* Start Entries shown *

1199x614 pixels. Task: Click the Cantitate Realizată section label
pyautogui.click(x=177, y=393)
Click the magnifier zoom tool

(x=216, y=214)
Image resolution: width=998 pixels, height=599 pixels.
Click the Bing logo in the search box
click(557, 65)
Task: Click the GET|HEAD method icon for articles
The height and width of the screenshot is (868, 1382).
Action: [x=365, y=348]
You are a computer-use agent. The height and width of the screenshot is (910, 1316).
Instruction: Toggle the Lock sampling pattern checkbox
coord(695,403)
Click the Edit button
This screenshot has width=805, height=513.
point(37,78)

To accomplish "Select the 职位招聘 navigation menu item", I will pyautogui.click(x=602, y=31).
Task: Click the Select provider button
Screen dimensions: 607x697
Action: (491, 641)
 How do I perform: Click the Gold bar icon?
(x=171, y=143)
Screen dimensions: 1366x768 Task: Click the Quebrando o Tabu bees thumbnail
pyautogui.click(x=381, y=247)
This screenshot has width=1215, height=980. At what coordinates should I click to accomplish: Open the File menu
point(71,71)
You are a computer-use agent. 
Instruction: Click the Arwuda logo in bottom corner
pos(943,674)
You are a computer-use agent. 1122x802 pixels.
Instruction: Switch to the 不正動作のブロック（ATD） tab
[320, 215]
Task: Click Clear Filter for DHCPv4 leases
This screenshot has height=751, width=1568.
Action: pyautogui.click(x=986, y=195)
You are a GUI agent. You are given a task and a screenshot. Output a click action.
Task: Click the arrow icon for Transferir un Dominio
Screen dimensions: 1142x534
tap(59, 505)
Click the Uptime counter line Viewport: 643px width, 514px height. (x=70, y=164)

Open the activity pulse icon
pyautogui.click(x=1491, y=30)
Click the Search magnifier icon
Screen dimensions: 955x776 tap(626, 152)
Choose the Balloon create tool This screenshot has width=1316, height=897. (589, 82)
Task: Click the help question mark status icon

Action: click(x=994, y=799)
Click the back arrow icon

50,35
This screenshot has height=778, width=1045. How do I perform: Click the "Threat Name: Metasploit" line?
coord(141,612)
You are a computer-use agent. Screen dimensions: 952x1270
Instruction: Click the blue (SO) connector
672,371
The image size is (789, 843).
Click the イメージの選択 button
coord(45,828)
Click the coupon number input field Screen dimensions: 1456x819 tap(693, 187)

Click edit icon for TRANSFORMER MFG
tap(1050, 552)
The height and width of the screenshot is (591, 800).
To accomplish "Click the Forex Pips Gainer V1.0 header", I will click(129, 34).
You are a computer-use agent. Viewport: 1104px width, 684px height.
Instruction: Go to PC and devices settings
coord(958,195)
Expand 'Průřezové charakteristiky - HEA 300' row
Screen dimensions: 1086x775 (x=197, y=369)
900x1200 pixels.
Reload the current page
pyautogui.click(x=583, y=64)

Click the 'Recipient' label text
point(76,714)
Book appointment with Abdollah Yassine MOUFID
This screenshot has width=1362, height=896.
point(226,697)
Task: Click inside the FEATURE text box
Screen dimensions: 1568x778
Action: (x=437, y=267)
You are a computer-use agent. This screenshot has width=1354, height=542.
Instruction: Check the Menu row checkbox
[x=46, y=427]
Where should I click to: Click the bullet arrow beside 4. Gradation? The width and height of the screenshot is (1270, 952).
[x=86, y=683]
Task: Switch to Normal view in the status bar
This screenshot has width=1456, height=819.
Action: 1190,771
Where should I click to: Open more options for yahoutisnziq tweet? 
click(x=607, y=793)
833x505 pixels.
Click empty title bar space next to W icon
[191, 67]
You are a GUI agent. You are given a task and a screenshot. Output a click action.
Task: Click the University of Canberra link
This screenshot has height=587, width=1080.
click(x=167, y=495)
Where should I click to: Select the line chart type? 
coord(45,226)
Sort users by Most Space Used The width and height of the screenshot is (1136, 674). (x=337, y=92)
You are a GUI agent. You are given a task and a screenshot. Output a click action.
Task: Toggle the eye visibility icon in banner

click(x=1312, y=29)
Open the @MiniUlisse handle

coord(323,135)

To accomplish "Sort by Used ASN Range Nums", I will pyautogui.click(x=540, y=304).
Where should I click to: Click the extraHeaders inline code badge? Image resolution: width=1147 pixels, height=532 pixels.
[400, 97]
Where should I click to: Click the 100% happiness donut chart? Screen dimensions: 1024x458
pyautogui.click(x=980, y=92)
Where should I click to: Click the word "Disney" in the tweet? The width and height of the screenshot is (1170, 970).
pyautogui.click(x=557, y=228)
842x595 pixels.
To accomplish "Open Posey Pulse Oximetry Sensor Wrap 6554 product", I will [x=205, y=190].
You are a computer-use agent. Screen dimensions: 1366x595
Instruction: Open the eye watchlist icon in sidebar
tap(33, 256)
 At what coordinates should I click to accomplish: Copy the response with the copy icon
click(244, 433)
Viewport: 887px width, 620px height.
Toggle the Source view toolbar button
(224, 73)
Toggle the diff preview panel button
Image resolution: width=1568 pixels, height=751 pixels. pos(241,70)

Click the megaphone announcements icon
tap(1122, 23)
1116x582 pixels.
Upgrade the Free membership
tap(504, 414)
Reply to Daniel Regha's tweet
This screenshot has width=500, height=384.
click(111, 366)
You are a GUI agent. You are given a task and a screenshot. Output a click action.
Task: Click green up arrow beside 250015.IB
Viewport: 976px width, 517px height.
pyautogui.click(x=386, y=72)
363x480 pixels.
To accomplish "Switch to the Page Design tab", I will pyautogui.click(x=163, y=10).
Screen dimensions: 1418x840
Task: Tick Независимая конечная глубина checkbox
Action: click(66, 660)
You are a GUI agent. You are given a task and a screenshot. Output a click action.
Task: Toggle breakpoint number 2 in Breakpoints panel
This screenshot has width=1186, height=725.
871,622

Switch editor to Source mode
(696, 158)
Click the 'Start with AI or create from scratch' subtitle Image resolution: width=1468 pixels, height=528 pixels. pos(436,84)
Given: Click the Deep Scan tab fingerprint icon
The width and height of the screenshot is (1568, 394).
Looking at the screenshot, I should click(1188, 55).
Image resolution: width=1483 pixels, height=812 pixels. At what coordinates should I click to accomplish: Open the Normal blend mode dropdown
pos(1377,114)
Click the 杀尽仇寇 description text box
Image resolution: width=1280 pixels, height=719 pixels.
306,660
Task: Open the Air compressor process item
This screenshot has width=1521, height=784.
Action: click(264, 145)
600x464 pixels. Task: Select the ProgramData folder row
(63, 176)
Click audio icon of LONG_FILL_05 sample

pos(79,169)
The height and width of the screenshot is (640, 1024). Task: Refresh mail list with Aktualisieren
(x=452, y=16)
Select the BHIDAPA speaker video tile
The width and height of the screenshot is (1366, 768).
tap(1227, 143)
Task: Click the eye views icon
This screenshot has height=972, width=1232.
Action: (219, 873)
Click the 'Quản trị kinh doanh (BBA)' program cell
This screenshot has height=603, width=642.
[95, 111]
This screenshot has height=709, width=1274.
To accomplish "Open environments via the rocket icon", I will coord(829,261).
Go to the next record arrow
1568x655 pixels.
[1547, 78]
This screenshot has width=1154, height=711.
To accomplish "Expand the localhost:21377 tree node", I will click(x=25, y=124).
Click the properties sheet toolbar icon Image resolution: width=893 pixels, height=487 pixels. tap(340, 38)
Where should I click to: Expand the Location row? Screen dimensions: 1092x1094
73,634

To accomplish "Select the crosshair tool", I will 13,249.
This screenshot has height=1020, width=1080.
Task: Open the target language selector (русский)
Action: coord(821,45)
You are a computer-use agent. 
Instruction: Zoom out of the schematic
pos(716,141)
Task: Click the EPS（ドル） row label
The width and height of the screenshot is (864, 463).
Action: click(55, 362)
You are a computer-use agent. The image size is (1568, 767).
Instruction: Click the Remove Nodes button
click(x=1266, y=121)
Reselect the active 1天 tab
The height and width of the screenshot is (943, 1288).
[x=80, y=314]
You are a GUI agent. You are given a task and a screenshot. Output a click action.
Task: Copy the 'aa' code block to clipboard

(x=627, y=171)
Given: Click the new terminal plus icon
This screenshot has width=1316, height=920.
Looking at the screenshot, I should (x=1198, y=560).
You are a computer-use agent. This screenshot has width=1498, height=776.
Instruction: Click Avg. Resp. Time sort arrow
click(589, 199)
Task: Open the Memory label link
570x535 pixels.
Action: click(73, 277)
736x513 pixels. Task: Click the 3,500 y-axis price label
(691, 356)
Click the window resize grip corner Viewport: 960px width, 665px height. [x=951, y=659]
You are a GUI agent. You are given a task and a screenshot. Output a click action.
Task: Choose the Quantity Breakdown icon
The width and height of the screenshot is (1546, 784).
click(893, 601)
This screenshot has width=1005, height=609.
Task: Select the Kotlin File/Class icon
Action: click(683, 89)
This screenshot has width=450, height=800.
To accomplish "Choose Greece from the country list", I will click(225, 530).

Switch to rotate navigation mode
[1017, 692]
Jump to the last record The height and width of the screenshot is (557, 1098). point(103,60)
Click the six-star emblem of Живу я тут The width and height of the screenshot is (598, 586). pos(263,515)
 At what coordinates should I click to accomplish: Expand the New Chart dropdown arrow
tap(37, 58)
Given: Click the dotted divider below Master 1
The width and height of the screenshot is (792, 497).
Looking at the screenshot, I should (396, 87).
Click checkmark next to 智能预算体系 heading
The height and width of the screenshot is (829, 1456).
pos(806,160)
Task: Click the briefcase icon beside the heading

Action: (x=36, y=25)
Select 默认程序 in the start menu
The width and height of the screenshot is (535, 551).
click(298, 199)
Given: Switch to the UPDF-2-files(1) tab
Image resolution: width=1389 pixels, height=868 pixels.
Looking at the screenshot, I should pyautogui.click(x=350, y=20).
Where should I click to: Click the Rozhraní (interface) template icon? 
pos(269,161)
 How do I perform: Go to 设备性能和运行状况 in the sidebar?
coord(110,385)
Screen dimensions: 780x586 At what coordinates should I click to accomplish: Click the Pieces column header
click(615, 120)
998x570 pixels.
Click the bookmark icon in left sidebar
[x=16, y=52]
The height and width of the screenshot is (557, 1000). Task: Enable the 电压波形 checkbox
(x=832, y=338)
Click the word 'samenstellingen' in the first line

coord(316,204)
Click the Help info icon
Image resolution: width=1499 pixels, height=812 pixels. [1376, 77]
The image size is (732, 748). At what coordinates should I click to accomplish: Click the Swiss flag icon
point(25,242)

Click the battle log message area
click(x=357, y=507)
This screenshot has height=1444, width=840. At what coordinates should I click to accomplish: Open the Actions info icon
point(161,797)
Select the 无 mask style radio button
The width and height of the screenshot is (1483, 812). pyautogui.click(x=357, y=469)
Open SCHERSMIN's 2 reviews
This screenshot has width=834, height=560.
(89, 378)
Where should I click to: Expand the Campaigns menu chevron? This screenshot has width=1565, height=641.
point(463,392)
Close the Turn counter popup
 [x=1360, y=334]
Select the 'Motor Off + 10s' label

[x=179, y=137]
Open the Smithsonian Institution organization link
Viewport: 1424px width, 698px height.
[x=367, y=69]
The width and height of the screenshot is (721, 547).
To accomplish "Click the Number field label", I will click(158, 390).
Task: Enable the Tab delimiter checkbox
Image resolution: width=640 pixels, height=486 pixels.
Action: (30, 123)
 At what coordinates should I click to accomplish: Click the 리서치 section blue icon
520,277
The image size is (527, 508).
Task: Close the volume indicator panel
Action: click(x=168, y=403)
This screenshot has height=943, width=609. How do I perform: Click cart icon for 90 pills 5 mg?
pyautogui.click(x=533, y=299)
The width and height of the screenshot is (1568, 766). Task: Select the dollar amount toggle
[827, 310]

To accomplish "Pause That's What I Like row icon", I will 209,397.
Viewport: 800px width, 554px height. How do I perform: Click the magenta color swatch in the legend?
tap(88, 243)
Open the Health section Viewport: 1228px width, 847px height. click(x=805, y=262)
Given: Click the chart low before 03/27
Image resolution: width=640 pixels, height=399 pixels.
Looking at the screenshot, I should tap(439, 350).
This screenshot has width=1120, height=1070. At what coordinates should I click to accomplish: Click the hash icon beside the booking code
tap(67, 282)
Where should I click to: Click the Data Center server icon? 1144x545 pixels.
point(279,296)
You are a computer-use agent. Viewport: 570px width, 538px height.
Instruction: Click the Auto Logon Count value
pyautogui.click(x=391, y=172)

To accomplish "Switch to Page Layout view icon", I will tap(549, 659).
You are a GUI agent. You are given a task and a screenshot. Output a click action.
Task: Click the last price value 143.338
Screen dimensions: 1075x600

* End Entries shown *

Please rewrite the entries between the lines holding "900x1200 pixels." and "[x=86, y=683]", inclusive, renaming "Reload" to "Refresh" and keeping everything else the same.

900x1200 pixels.
Refresh the current page
pyautogui.click(x=583, y=64)

Click the 'Recipient' label text
point(76,714)
Book appointment with Abdollah Yassine MOUFID
This screenshot has width=1362, height=896.
point(226,697)
Task: Click inside the FEATURE text box
Screen dimensions: 1568x778
Action: (x=437, y=267)
You are a computer-use agent. This screenshot has width=1354, height=542.
Instruction: Check the Menu row checkbox
[x=46, y=427]
Where should I click to: Click the bullet arrow beside 4. Gradation? The width and height of the screenshot is (1270, 952).
[x=86, y=683]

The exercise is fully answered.